#### [WHAT TO DO]
Begin at the line where "This screenshot has height=398, width=469." appears and reproduce exactly every line through the end of the data below, both included, skipping pictures.

::::::

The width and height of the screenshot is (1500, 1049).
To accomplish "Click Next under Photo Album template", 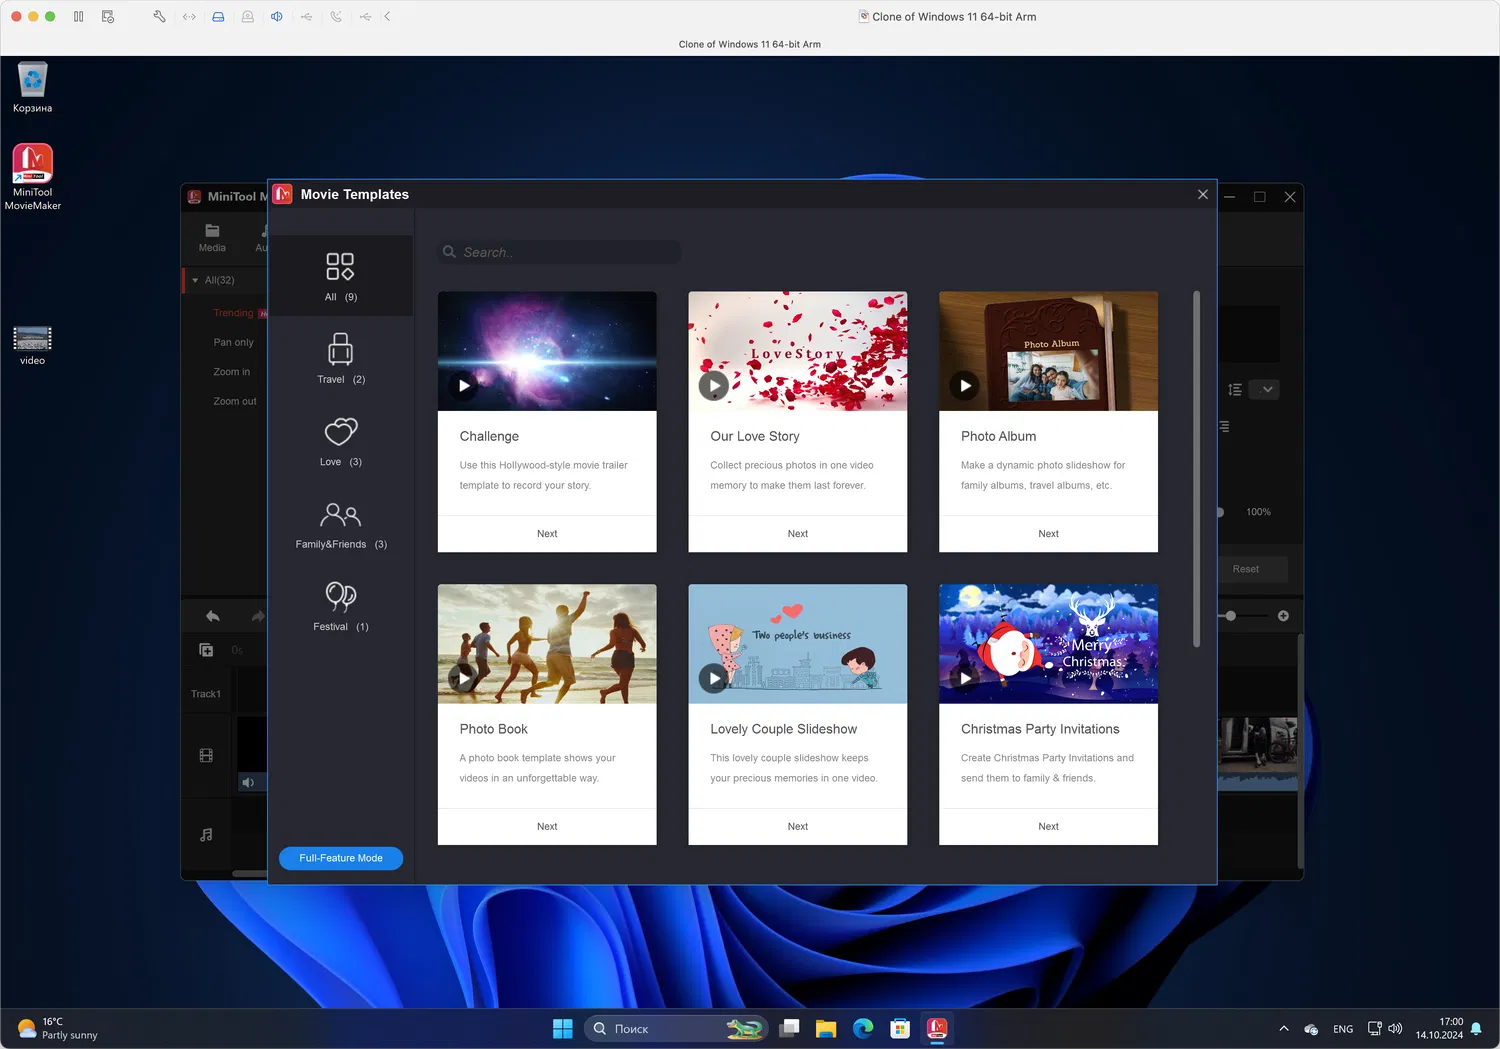I will [x=1048, y=534].
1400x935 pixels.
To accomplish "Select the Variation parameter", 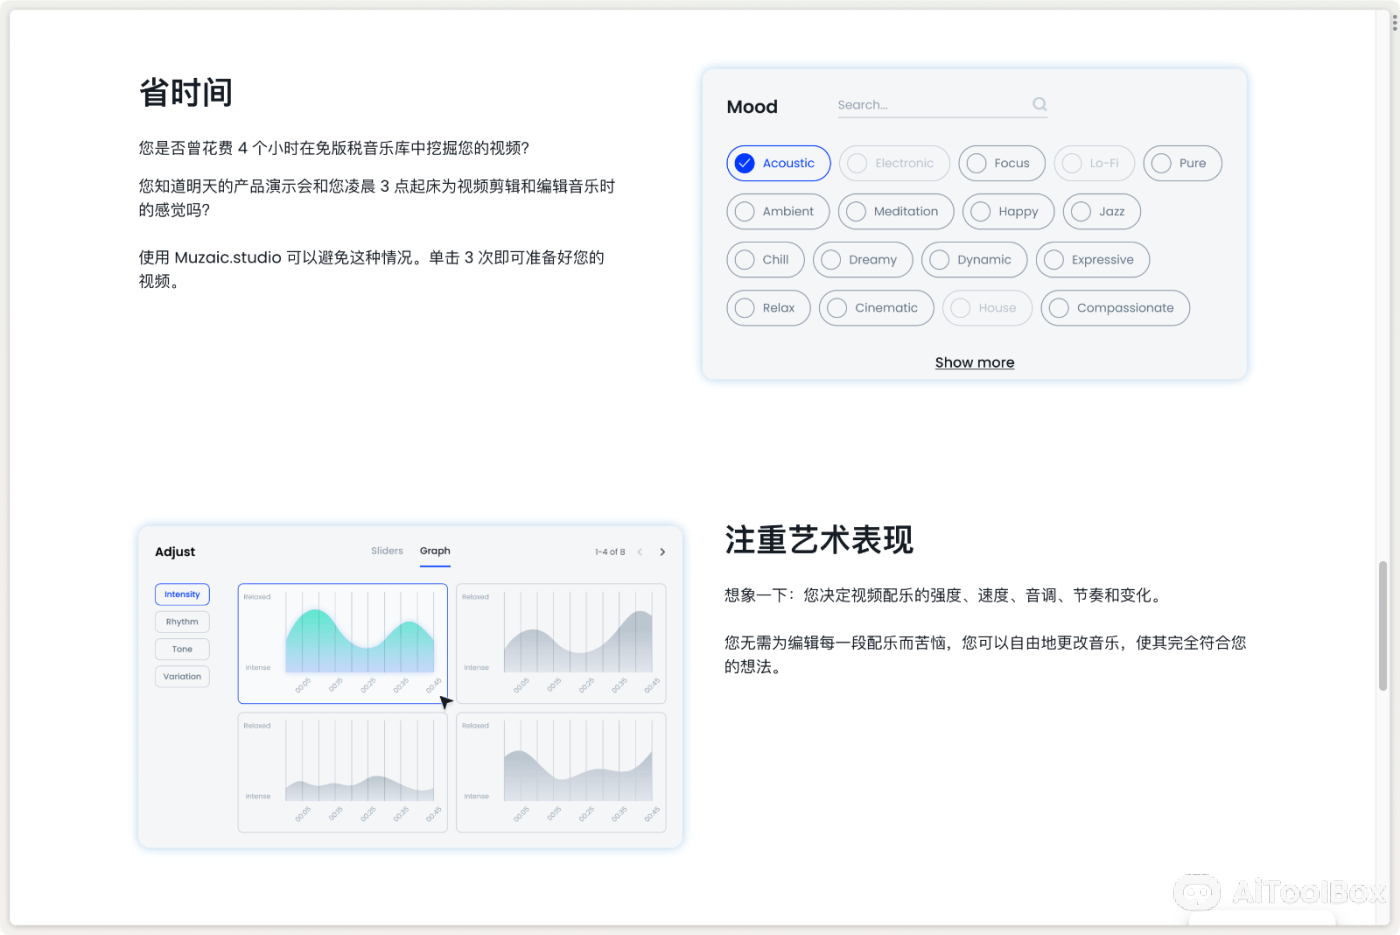I will coord(182,676).
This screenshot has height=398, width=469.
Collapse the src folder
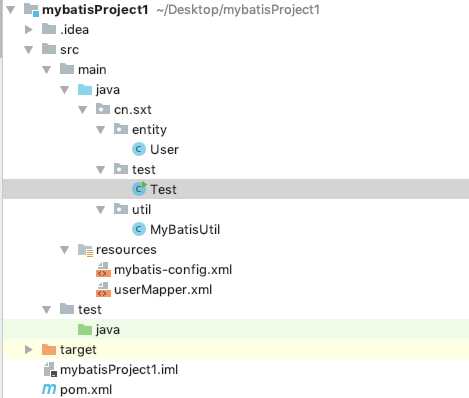29,50
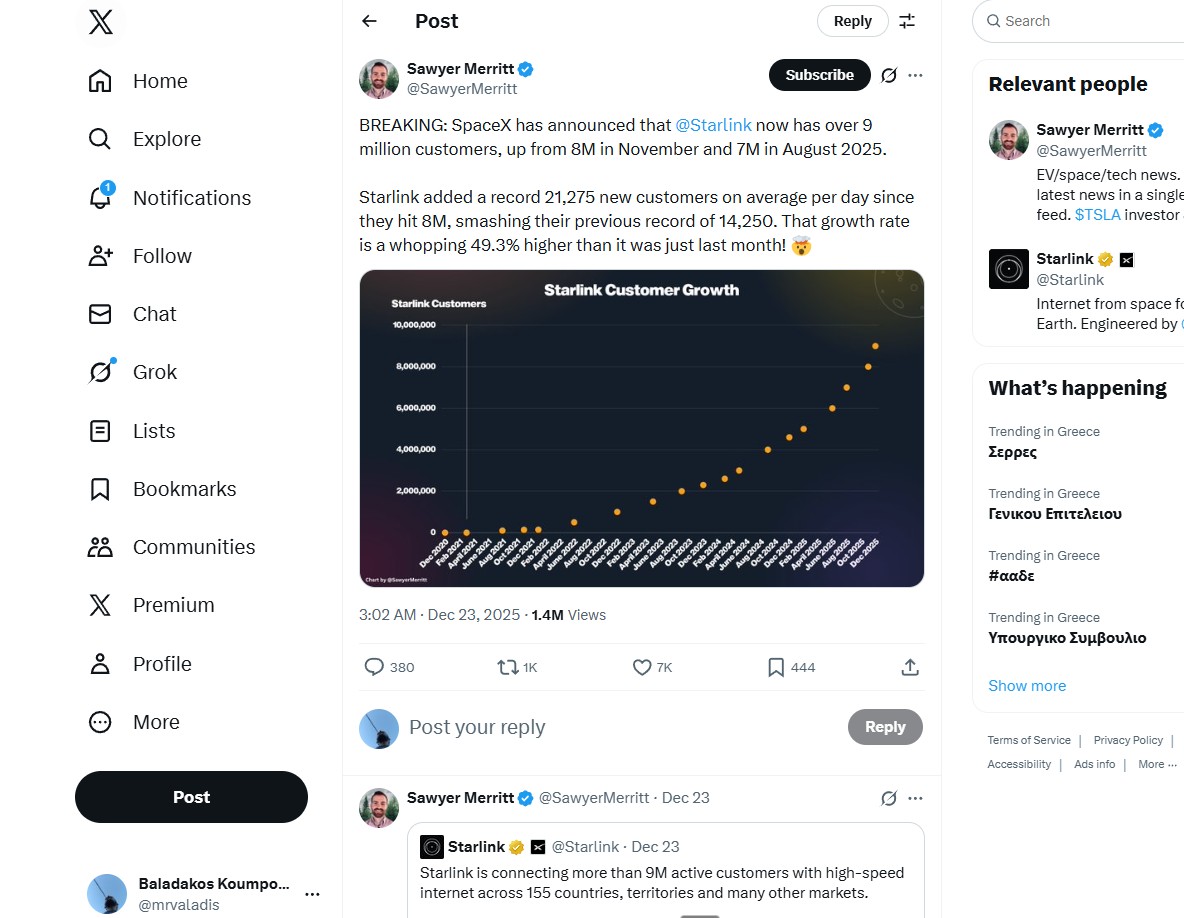Open reply filter settings icon
The width and height of the screenshot is (1184, 918).
coord(907,21)
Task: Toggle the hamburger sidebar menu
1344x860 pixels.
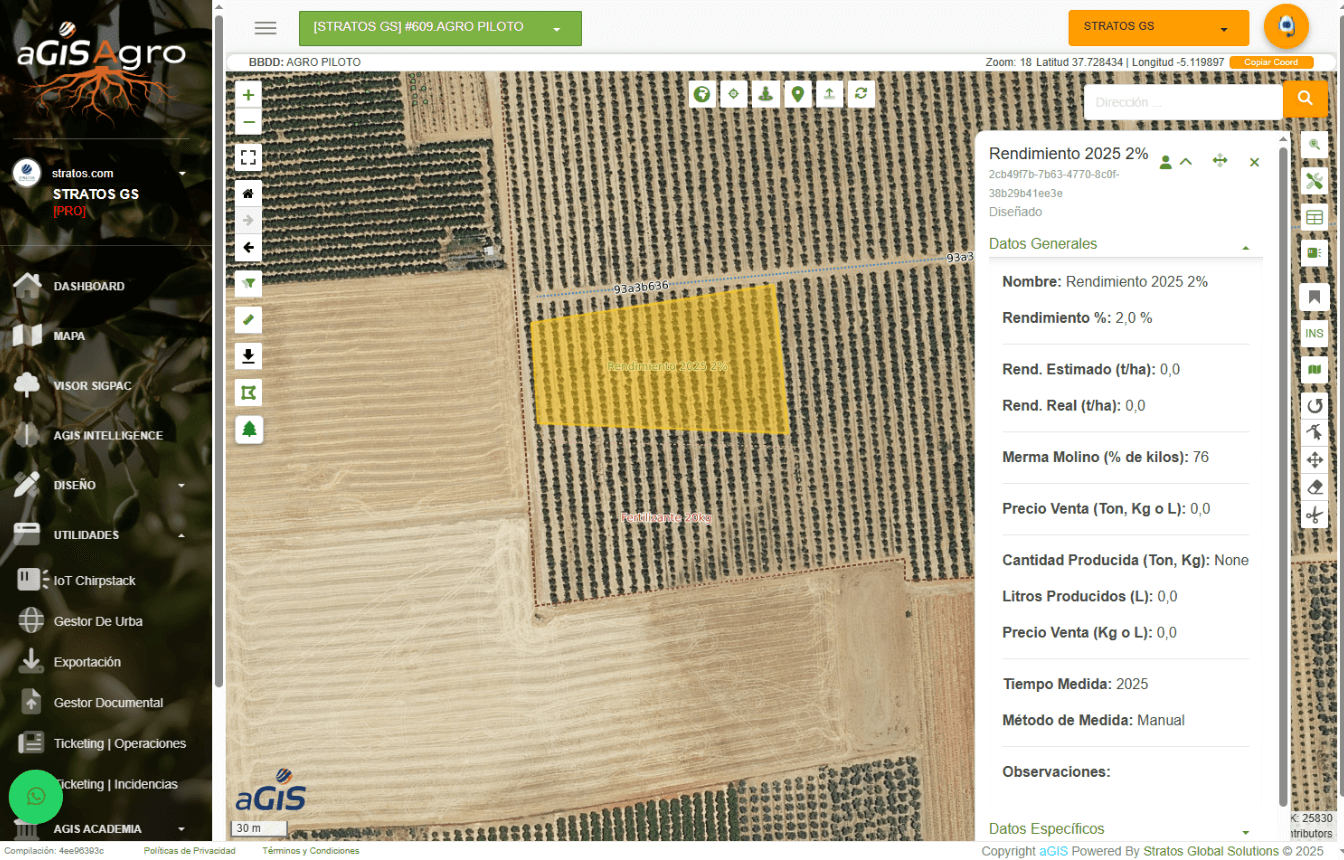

::::::

#### [YOUR RESPONSE]
This screenshot has height=398, width=469.
Collapse the src folder
29,50
Open reply filter settings icon
The width and height of the screenshot is (1184, 918).
coord(907,21)
Task: Toggle the hamburger sidebar menu
1344x860 pixels.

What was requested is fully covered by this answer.